La responsabilità della classe dirigente a cui mi riferisco è dunque altra e consiste nell’incapacità di una iniziativa politica che sia capace di superare i vecchi schemi da prima repubblica che si sono ripetuti, un esempio tra tutti, nella compilazione delle liste con le solite gerarchie poltronare e la chiusura del partito al mondo esterno che iniziava a guardare con interesse al suo interno. Lo schema da prima repubblica si è ripetuto poi nel linguaggio politico univocamente rivolto ad attaccare il PD: il tatticismo tra i posizionamenti strategici di PD e PS… ma cosa volete che gliene freghi all’operaio di Valdagno!
Nuovi uomini, giovani e donne, urgono per portare avanti nuovi programmi. Un partito con oltre un secolo di storia non può ridursi a parlare ossessivamente solo di laicità e diritti civili. Sono valori importanti, da condividere con altri, ma anche valori che, come dimostra l’esperienza della Rosa nel Pugno, in Italia non pagano in termini elettorali.
Un gay, una lesbica o una coppia di fatto, lavorano, mangiano, studiano, viaggiano, producono, pagano le tasse, vanno in ospedale a curarsi, vogliono arrivare alla fine del mese, vogliono flessibilità ma non precarietà. Non credo di sbagliare dicendo che producono più degli altri. Nessuno come noi socialisti liberali sa quanto sia importante l’accoppiamento delle libertà economiche con quelle civili per giungere all’esaltazione di entrambe.
Nuovi programmi senza l’errore della sinistra massimalista che, assieme al PS, rischia l’estinzione. In quel caso, quello della SA, c’è un errore di prospettiva storica, la pretesa di guardare avanti con la testa rivolta all’indietro.
Nel caso socialista, invece, c’è la prospettiva di una collocazione programmatica nell’alveo della sinistra moderna, socialista e liberale (e perciò radicale), che ha ricevuto non solo elaborazioni teoriche di rilievo ma che porta a casa vittorie elettorali in paesi tra i più sviluppati al mondo.
Gli slogan ‘Duri contro il crimine, duri contro le cause del crimine’ sono slogan compiutamente socialisti laddove si è disposti, come hanno fatto i socialisti in Europa, a riconoscere che la microcriminalità colpisce soprattutto le fasce più deboli. La guerra in periferia tra l’immigrato e l’operaio italiano è una guerra tra poveri.
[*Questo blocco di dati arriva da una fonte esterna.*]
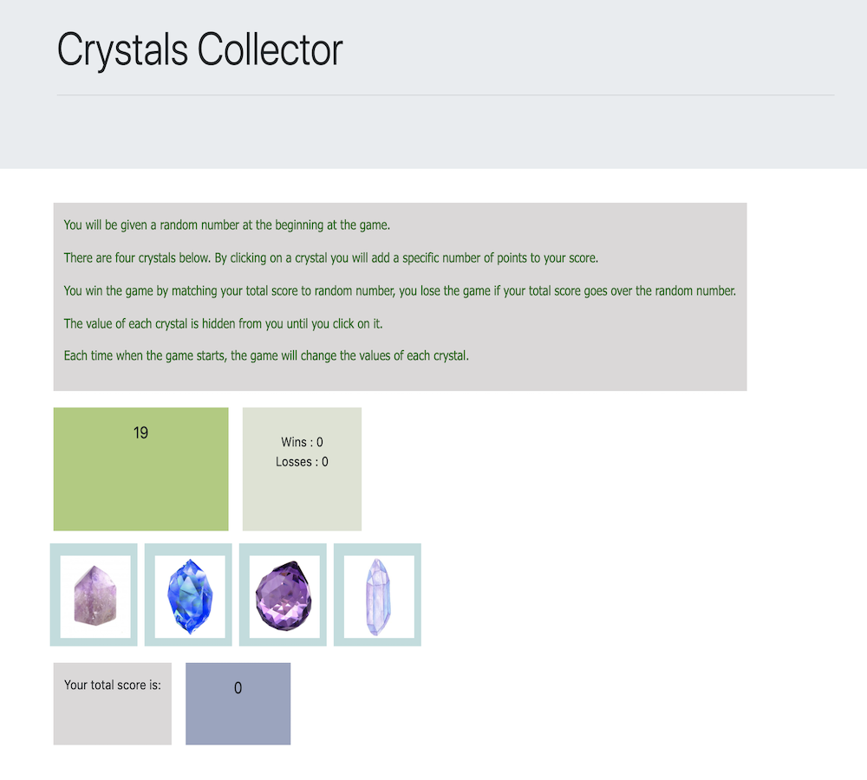
Task: Pick the dark purple round amethyst
Action: [283, 595]

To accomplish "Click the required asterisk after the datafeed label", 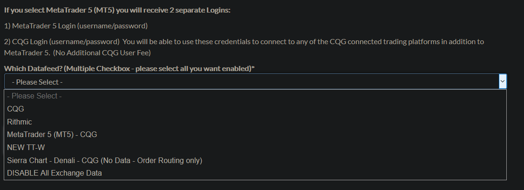I will pos(253,69).
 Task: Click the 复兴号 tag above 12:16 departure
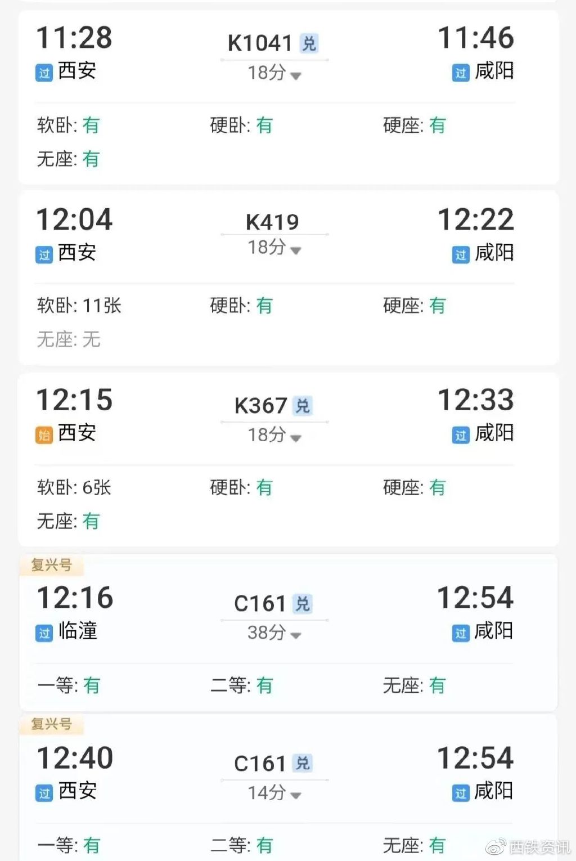[x=51, y=565]
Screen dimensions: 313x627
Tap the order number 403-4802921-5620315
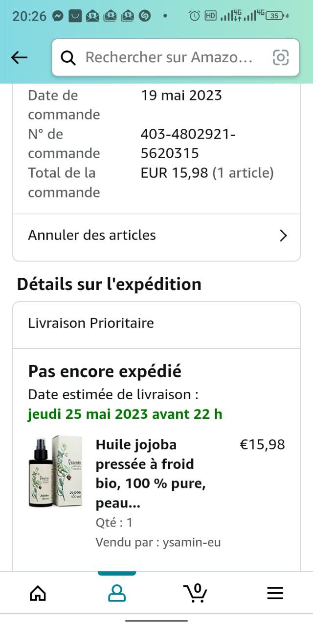(x=188, y=144)
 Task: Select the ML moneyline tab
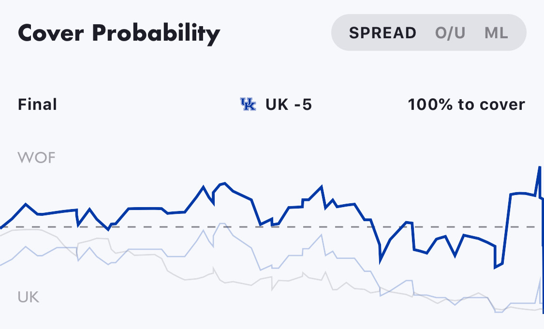click(496, 33)
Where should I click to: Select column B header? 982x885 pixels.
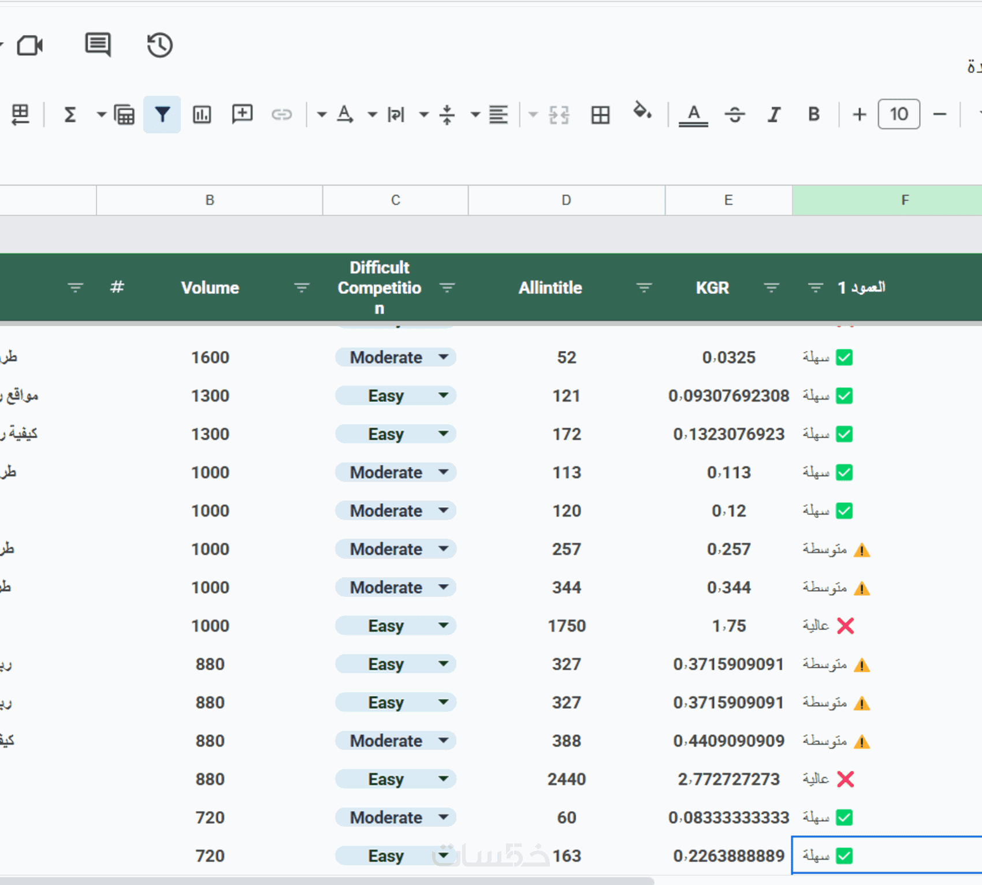click(210, 200)
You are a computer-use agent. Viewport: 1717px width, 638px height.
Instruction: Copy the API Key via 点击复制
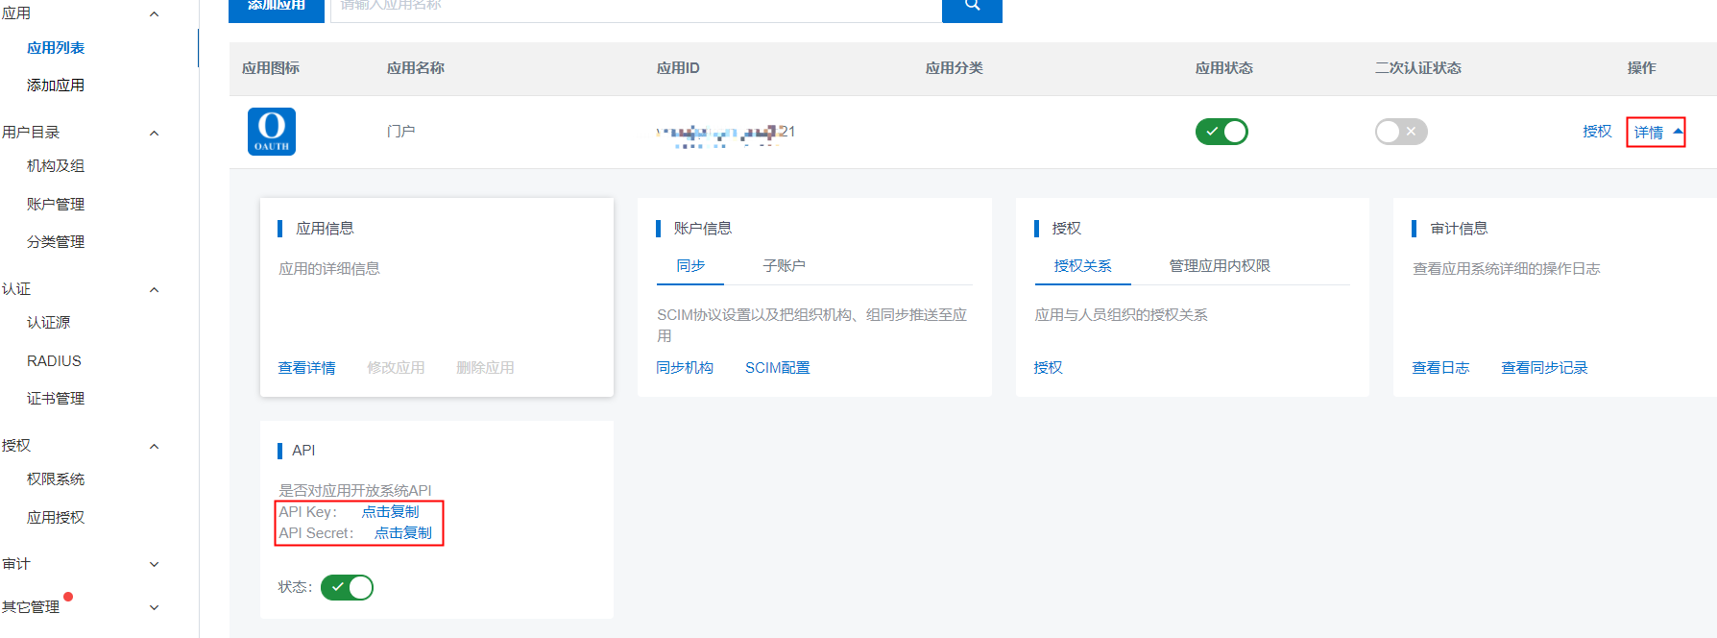390,512
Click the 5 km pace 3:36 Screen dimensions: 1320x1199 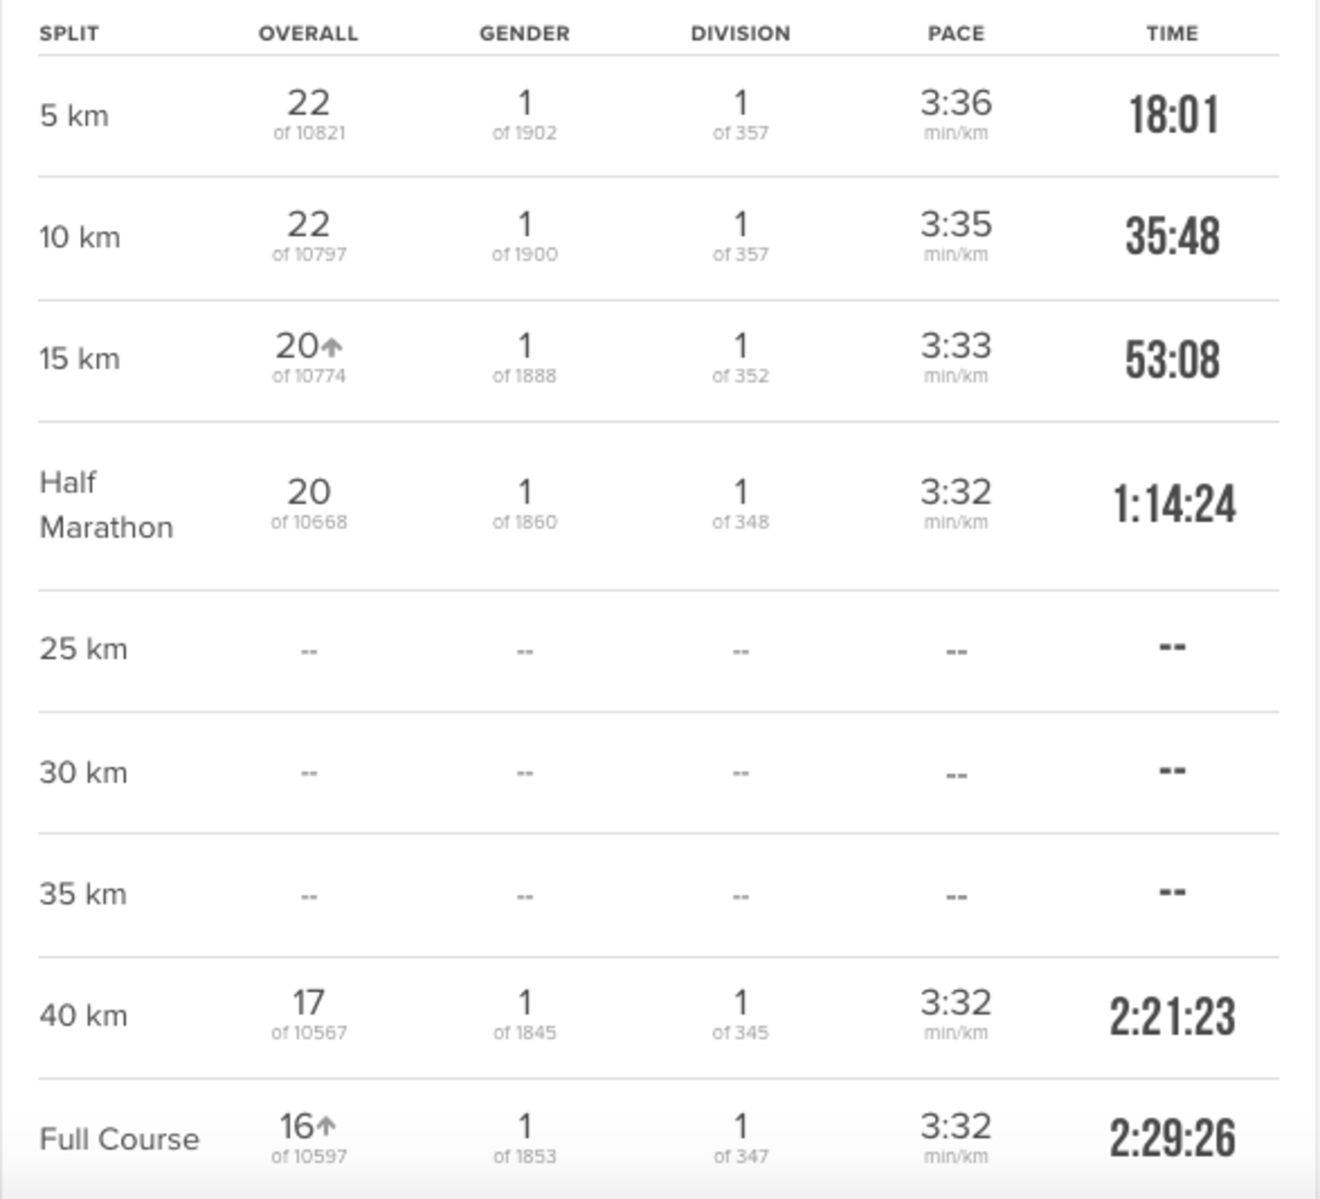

E’ un luogo di presenza storica dei socialisti.
La lotta per le liberalizzazioni economiche, a iniziare dai cartelli oligopolistici di banche e assicurazioni per finire alle corporazioni di tassisti, notai e farmacisti, è una missione del socialismo liberale che da sempre è impegnato a dare competizione al sistema per dare forza al cittadino-consumatore.
La lotta alla furbesca distorsione della flessibilità trasformata in precarietà, è compito di un partito che fu dei più gloriosi rappresentanti sindacali.
La creazione di nuova occupazione tramite la realizzazione e l’ammodernamento delle infrastrutture è socialdemocrazia orientata al progresso e contro il declino.
L’elenco potrebbe continuare, ma è meglio fermarsi e riassumere il tutto: ripartire da uomini nuovi, con programmi che presentino nuove e più consone priorità.
Caro PS, questa è la condizione se vuoi ancora il mio sostegno. In attesa che rinasca la rimpianta Rosa nel Pugno.